Using the article on saving for college, answer yes or no for each statement and quote the words from the article that decide it. (a) Parents are on track to meet about half of their college savings goal. (b) The article recommends paying off credit card amounts or other high-interest debt before starting a college savings plan. (c) 529 plans have been available since 2006.
━━ SELECTED EXTRACT
How To Save For College One Kid At A Time

If you're a father, you've probably heard the adage that education is the key to your child's future success. You've definitely heard about the growing prices of a college degree as well.



 


According to U.S. News, in-state tuition and fees at public institutions have grown 212 per cent in the last 20 years. Tuition and expenses for out-of-state students at public schools have increased by 165 per cent. Private colleges, on the other hand, have witnessed a 144 per cent growth. College fees are rising, and you may be concerned about how to pay for them. Even if your children are still small, you are wise to consider how to begin saving for college.


According to a recent Fidelity survey, parents plan to cover an average of 65% of the overall cost of education. However, it was also highlighted that parents are only on track to fulfil 33% of their college savings goal. If you actually want to offer your child the gift of a college education while avoiding crippling student debt, the time to start planning is now.



When Should You Begin Saving for Your Children's College Education?


Here is the College Board's average yearly total cost of attendance figures for 2020-2021, based on a modest budget:


$26,820 for an in-state four-year public college student

$43,280 for an out-of-state four-year public college student

$54,880 for a private college education


With such figures in mind, it's never too early to start saving for your children's education. Getting a head start provides your money more time to develop over time and recover from any dips.


It also means you can re-calibrate if your child appears to be on track for scholarships based on athletic or academic achievements, or if your child decides not to attend college. Keep in mind that the money you save will normally have an impact on the financial aid package your child is eligible for.



Before you start a college savings plan for your children, be sure you have all of your other financial ducks in a row. You should probably start by paying off any credit card amounts or other high-interest debt. Then check to see if you've paid off your own student debts, amassed an emergency fund (usually three to six months' worth of living expenses), and are on pace with your retirement savings.


After all, your child can always take out college loans, but you can't rely on it to cover a crisis or retirement. You wouldn't want to save for your children's college only to have to burden them with your living expenses after you retire because you didn't save enough.


The Most Effective Ways to Save for Your Child's College


If you're ready to start saving for college, you might be tempted to put that money in a savings account. While it may appear that this will shield your savings from market ups and downs, you may really lose money.


That's because even the best-paying accounts aren't keeping up with the rate of inflation. Investing your funds, especially if your child will not be attending college for a long, is one way you can watch your money increase. Remember that investments can lose money.


Here are some of the most effective methods for saving for a child's college education:


529 Savings Plans


A 529 plan, often known as a "qualified tuition plan," allows you to save for education while receiving tax breaks (the plan is named after the section of the Internal Revenue Code that governs it).


These plans have been available since 1996, yet most Americans are unaware of their existence. There are two types of 529 programs: educational savings plans and prepaid tuition plans.
━━━━
━━ PROVIDED MATERIAL
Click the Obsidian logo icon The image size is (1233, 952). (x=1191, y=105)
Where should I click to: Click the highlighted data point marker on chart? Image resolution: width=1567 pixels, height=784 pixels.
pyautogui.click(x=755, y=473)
━━━━
→ FINAL RESULT:
(a) No: "parents are only on track to fulfil 33% of their college savings goal"
(b) Yes: "You should probably start by paying off any credit card amounts or other high-interest debt."
(c) No: "These plans have been available since 1996"